I note that I have never seen a VBS-regex example involving multiple lines
of text, but isn't that why they have the multi-line and global options?

Does anyone know of a source of VBS-regex documentation or examples that are
more oriented to text files, as opposed to field-validation applications?

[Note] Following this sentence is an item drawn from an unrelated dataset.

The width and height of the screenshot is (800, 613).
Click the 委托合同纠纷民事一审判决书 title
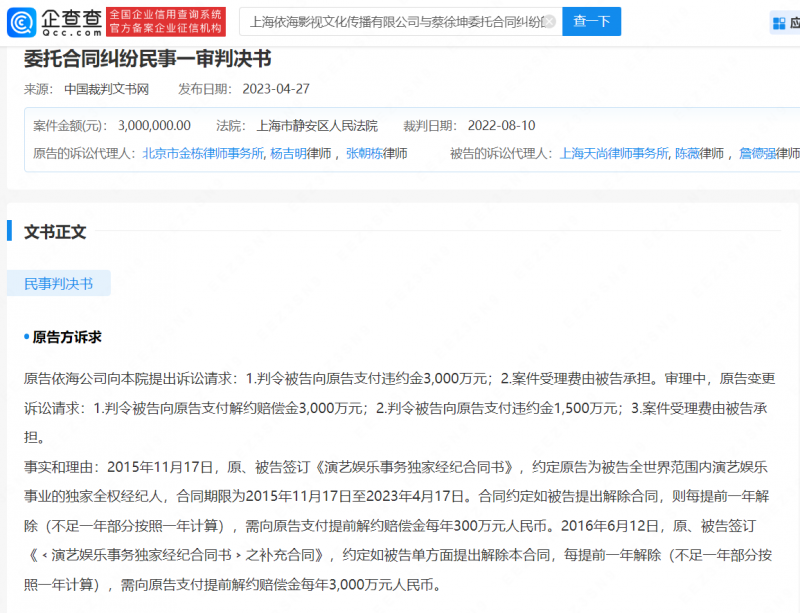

I should mention that I am reading my text files in from a text stream
object into a single string variable, so that I can process the entire scope
of the document - line by line will not suffice for what I need to do.

To recap my questions:
1. Can I use special regex characters in the VBS replace string?
2. Can I process entire multi-line documents, and if so is the one-string
approach the right one in VBS?
3. Is there a source of documentation on more substantial multi-line VBS
regexs?

Thanks!
 
D

Dave Runyan

Thanks Tim, but I don't those VB expressions will be recognized by the RegExp
object. With any regex processor I have to use one of the "offical" regex
expressions like "\r\n" or "\x0d\x0a" or "\cM\cJ" which should all produce
the quivalent of "vbcrlf" in the output string. I could produce the
equivalent HTML control expressions, but I am trying to be able to interpret
and reproduce multi-line expressions, not just create a new line by
outputting (say) "<BR>". The difference is subtle, but for what I am doing
it is important.

VBS regex is supposed to treat end-of-line characters as valid characters
that will match the ".", when multi-line mode is set true. Mine does not,
and I can't understand why.

For example, with multi-line option = TRUE,
the pattern ^<CENTER>.*?</CENTER> should match both:

<CENTER>Hello World</CENTER> and

<CENTER>
Hello World
</CENTER>

BUT it only seems to match the first, one-line, string. I can't seem to
match multi-line strings no matter what I do.
 
R

Ron Rosenfeld

Thanks Tim, but I don't those VB expressions will be recognized by the RegExp
object. With any regex processor I have to use one of the "offical" regex
expressions like "\r\n" or "\x0d\x0a" or "\cM\cJ" which should all produce
the quivalent of "vbcrlf" in the output string. I could produce the
equivalent HTML control expressions, but I am trying to be able to interpret
and reproduce multi-line expressions, not just create a new line by
outputting (say) "<BR>". The difference is subtle, but for what I am doing
it is important.

VBS regex is supposed to treat end-of-line characters as valid characters
that will match the ".", when multi-line mode is set true. Mine does not,
and I can't understand why.

For example, with multi-line option = TRUE,
the pattern ^<CENTER>.*?</CENTER> should match both:

<CENTER>Hello World</CENTER> and

<CENTER>
Hello World
</CENTER>

BUT it only seems to match the first, one-line, string. I can't seem to
match multi-line strings no matter what I do.

In VB

DOT "." does NOT match \n, regardless of how Multiline is set.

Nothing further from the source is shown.